WHAT YOU NEED TO DO:
From the material below, return exactly the lines starting at the one that holds "754x1568 pixels." and ending at the one that holds "Screen dimensions: 1080x636". Pictures stay out of the answer.

INFORMATION PROVIDED:
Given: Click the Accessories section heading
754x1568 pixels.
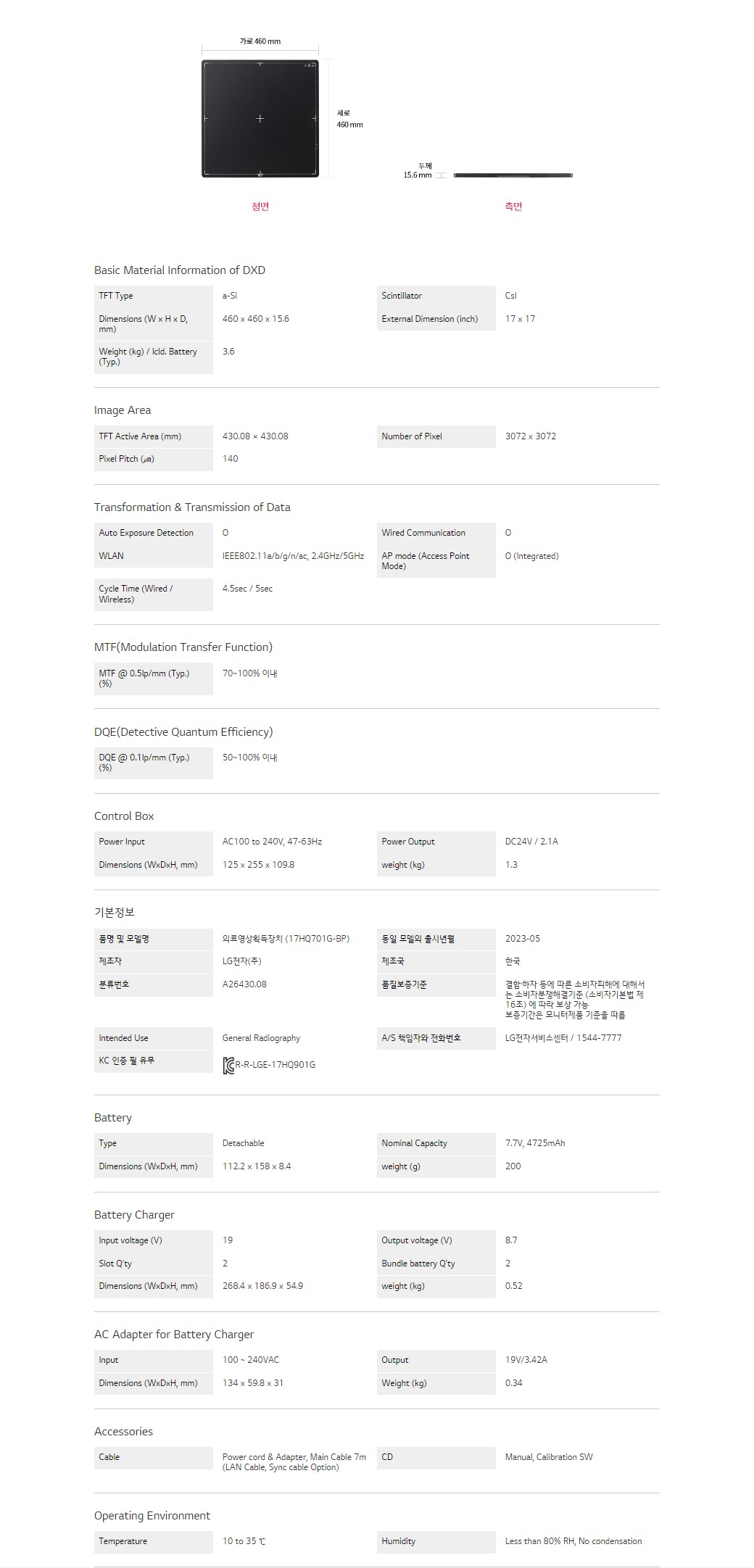Looking at the screenshot, I should click(123, 1432).
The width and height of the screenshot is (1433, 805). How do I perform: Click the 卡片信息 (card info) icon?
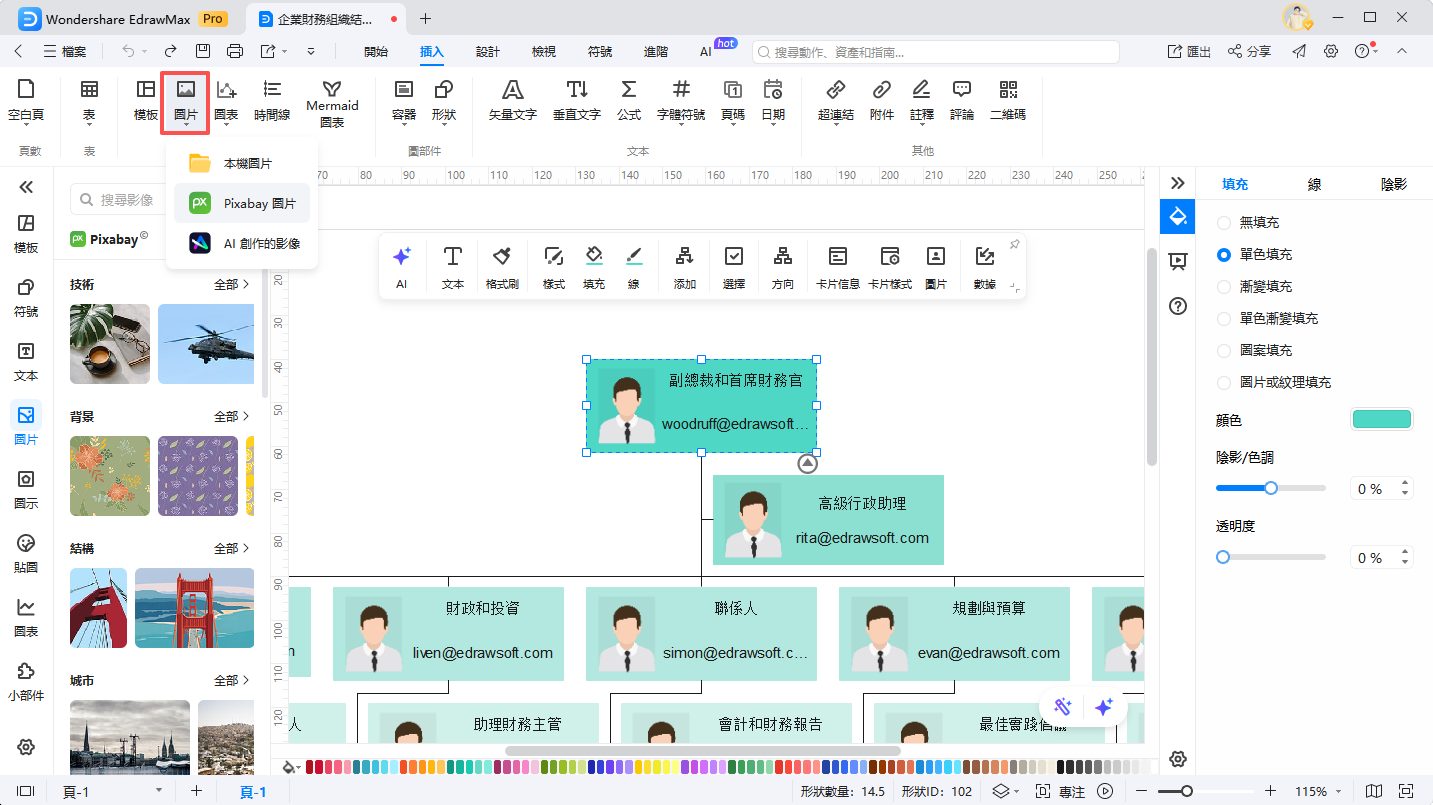pos(840,265)
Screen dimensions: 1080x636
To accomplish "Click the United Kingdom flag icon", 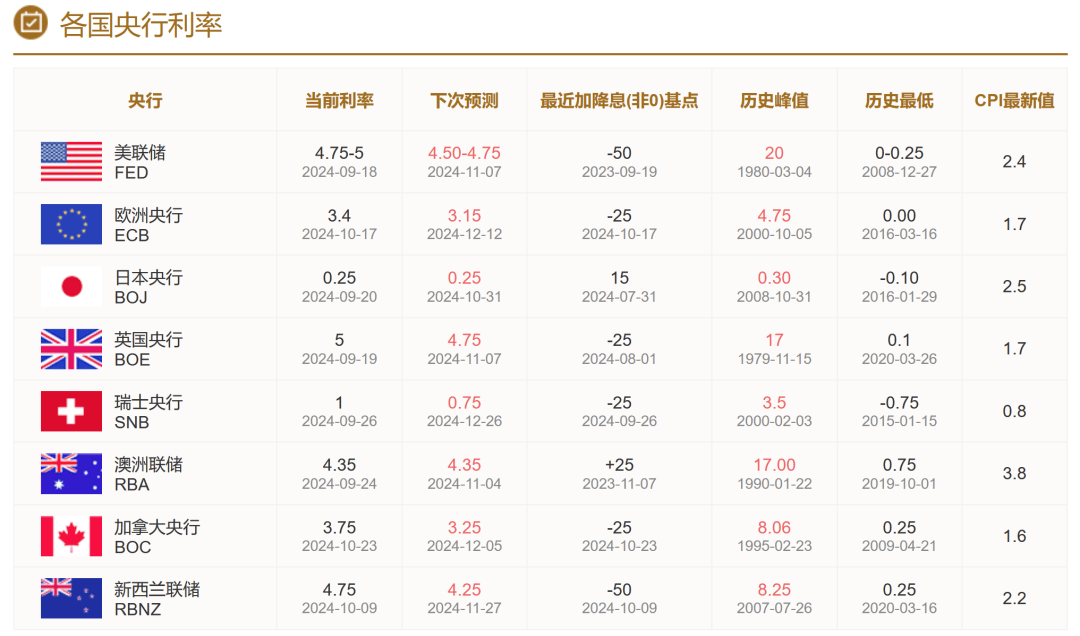I will (x=71, y=349).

RESULT OF THE TASK:
754x1568 pixels.
Looking at the screenshot, I should click(123, 1432).
The width and height of the screenshot is (1433, 805). How do I perform: Click the 卡片信息 (card info) icon?
pos(840,265)
Screen dimensions: 1080x636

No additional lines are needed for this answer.